-- Exercise details --
Of the entries below, return only those lines from the line with "Where should I click to: Open the" to the line with "1440x825 pixels.", exactly, both included.

-- Task input --
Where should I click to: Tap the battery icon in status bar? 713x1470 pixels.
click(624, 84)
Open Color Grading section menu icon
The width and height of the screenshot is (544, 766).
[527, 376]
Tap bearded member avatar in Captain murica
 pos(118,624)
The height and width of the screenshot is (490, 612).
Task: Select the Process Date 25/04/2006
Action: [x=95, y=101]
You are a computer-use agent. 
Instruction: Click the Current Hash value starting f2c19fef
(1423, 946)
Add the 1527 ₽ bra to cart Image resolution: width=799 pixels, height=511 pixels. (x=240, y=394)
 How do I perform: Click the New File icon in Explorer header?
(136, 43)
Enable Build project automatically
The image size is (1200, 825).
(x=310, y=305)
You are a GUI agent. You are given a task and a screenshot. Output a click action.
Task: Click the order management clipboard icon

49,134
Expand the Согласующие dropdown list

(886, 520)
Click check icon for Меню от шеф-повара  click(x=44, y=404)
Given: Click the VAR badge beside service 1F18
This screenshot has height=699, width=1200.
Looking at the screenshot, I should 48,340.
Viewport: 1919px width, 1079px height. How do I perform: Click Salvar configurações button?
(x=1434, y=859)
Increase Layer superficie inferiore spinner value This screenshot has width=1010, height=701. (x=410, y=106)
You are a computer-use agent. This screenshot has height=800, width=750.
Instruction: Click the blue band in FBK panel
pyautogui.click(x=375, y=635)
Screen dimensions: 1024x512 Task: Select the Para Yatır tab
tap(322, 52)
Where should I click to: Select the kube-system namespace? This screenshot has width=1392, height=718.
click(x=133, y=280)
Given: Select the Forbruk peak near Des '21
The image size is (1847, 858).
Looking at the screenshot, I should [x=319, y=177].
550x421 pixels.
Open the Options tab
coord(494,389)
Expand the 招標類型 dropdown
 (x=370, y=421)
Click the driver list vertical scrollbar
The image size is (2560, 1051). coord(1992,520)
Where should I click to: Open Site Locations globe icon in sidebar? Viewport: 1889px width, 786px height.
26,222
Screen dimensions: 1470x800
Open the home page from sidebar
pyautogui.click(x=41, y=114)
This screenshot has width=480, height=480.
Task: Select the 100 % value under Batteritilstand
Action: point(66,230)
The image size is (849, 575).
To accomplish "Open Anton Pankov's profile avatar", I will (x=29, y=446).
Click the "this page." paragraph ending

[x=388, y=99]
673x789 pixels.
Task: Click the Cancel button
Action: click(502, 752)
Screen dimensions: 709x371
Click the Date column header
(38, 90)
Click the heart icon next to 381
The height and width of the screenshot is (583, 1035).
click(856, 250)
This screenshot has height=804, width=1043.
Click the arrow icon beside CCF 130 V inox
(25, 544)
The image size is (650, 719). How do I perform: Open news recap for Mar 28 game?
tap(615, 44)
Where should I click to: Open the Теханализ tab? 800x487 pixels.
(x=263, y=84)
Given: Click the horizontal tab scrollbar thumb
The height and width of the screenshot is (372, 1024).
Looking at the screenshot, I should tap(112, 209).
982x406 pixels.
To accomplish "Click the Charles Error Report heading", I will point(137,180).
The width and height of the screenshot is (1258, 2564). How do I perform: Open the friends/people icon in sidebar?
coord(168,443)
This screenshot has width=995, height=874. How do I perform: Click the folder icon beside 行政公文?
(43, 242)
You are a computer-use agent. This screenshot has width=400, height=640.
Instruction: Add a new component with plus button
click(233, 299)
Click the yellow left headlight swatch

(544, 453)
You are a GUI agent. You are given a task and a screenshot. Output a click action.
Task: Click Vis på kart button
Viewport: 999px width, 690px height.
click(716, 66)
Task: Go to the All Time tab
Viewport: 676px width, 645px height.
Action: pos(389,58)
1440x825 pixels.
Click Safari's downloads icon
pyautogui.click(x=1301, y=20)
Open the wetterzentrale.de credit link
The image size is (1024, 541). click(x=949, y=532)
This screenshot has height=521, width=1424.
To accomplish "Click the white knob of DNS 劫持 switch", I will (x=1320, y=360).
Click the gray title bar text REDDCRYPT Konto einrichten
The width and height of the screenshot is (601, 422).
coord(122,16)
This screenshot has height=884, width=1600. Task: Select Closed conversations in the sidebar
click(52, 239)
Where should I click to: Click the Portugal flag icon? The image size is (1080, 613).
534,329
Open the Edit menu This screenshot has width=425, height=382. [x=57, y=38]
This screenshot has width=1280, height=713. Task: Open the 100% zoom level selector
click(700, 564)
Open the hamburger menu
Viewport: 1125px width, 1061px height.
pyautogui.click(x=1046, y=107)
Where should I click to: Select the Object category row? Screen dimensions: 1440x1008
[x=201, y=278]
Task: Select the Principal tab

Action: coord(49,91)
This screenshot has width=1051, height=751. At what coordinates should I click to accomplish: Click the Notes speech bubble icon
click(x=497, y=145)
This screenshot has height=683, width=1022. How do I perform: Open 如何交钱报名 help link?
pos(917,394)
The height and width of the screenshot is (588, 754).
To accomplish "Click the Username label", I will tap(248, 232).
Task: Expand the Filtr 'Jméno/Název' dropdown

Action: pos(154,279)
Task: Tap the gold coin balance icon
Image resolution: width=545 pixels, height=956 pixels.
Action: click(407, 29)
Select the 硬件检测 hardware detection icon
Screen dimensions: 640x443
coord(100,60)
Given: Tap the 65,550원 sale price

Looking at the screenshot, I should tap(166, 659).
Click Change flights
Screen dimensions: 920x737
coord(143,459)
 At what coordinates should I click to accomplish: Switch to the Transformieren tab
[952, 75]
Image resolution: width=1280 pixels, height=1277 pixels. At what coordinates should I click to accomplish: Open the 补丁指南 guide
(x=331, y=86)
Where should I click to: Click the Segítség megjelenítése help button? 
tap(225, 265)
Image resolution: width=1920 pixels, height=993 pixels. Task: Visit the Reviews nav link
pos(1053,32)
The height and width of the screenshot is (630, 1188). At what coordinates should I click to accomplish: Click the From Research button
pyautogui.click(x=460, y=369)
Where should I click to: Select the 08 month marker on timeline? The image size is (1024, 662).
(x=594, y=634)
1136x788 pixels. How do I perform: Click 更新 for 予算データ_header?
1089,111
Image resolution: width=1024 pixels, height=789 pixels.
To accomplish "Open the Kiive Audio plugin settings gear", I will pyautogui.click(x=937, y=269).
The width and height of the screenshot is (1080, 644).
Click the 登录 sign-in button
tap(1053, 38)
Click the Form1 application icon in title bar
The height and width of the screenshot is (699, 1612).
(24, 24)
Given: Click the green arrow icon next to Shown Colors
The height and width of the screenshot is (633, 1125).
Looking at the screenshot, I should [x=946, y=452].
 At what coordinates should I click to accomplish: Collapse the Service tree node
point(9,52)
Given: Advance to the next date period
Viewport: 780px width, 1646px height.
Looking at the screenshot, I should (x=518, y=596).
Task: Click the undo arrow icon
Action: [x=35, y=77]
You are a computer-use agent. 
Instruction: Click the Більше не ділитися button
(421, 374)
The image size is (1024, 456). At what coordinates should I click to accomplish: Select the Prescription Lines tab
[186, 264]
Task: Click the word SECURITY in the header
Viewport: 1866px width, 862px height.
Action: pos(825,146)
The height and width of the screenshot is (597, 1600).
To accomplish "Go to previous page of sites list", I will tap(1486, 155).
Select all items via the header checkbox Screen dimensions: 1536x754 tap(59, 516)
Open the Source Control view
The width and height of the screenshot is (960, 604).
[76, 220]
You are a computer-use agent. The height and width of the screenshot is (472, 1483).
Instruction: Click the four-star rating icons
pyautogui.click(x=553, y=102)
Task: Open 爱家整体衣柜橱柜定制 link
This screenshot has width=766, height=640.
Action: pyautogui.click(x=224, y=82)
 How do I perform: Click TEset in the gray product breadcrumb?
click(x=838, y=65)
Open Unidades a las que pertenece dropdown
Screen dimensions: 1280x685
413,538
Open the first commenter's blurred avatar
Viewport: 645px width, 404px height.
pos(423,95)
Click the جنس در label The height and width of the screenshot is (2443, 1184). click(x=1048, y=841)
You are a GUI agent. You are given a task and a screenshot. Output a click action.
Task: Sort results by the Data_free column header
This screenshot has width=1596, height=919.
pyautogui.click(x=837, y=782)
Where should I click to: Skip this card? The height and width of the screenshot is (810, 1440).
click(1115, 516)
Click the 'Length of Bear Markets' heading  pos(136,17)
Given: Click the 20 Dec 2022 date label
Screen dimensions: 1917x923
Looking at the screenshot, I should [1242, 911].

-- Response to the task --
Where should I click to: Open the Теханализ tab? 800x487 pixels.
(x=263, y=84)
Given: Click the horizontal tab scrollbar thumb
The height and width of the screenshot is (372, 1024).
Looking at the screenshot, I should tap(112, 209).
982x406 pixels.
To accomplish "Click the Charles Error Report heading", I will point(137,180).
The width and height of the screenshot is (1258, 2564). How do I perform: Open the friends/people icon in sidebar?
coord(168,443)
This screenshot has width=995, height=874. How do I perform: Click the folder icon beside 行政公文?
(43, 242)
You are a computer-use agent. This screenshot has width=400, height=640.
Instruction: Add a new component with plus button
click(233, 299)
Click the yellow left headlight swatch

(544, 453)
You are a GUI agent. You are given a task and a screenshot. Output a click action.
Task: Click Vis på kart button
Viewport: 999px width, 690px height.
click(716, 66)
Task: Go to the All Time tab
Viewport: 676px width, 645px height.
Action: pos(389,58)
1440x825 pixels.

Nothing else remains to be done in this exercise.